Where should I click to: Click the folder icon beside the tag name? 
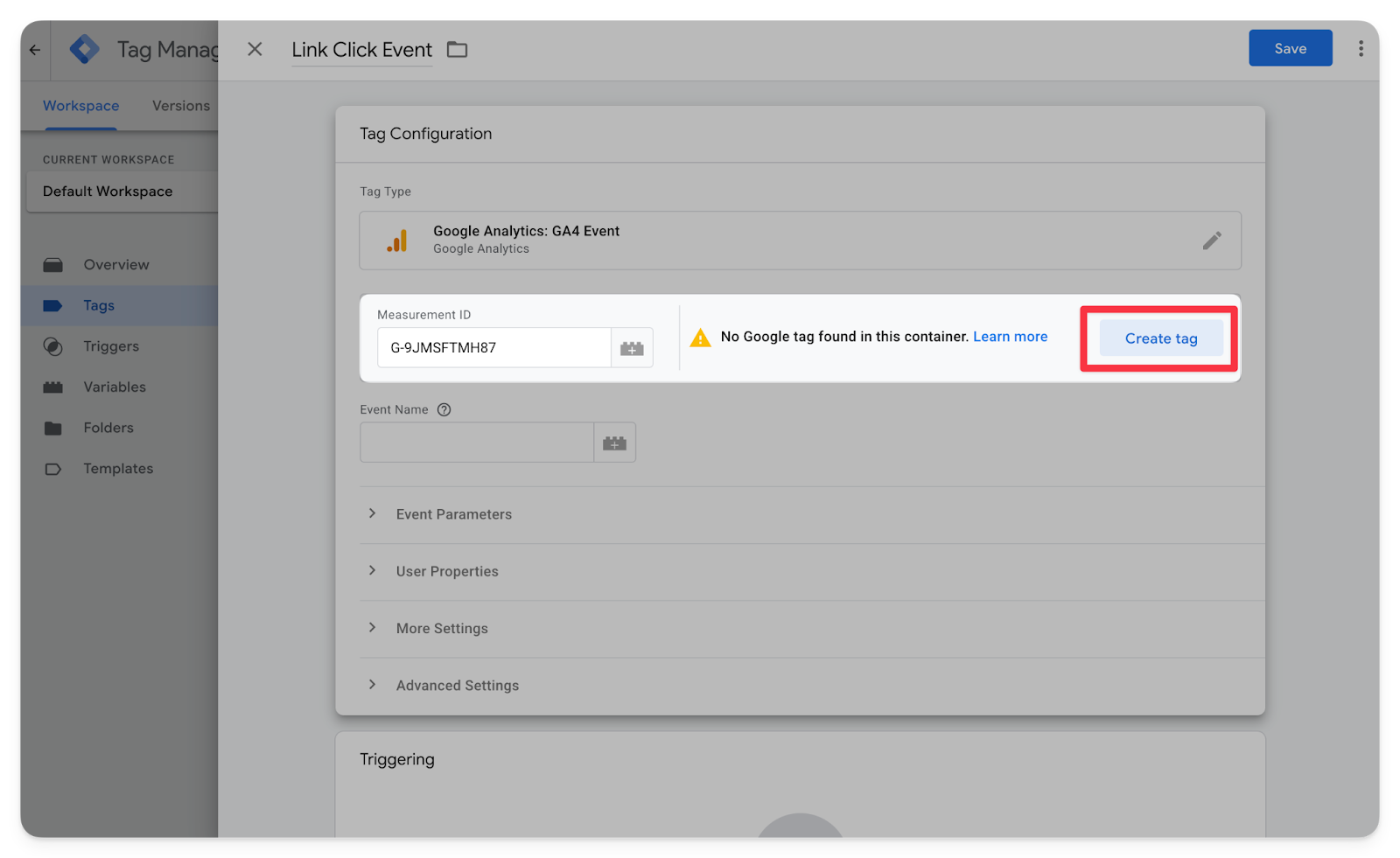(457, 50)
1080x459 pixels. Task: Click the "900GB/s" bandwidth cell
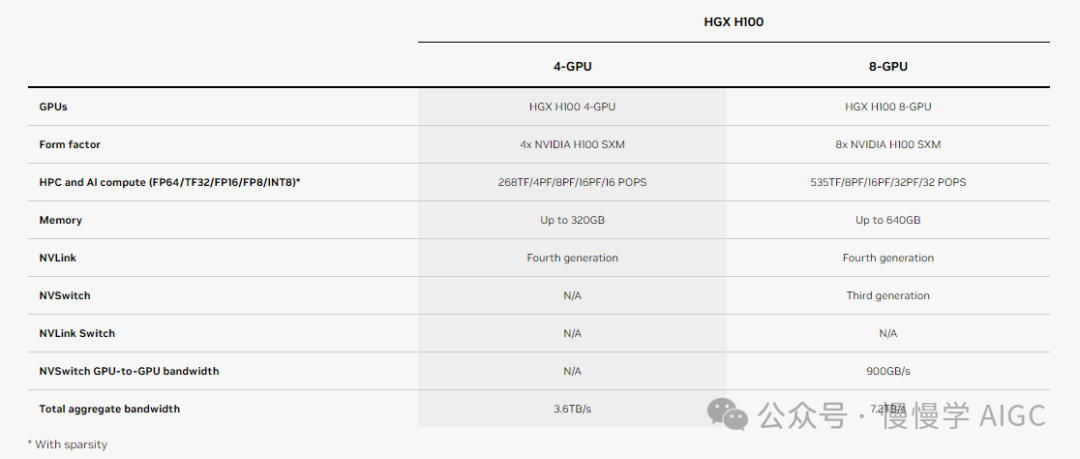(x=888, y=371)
============
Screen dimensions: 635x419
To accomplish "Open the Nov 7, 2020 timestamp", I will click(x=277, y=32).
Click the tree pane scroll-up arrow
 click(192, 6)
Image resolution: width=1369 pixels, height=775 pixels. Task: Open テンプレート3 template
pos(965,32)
============
Task brief —
Add -64 to every coordinate in the answers, then give the records again, requests included, for the stretch from "Where should I" through "(x=888, y=371)". Leave the pictures out.

Answer to the task —
Where should I click to: Click the folder icon beside the tag name? 
(393, -14)
1080x459 pixels. Task: Click the "900GB/s" bandwidth cell
(x=824, y=307)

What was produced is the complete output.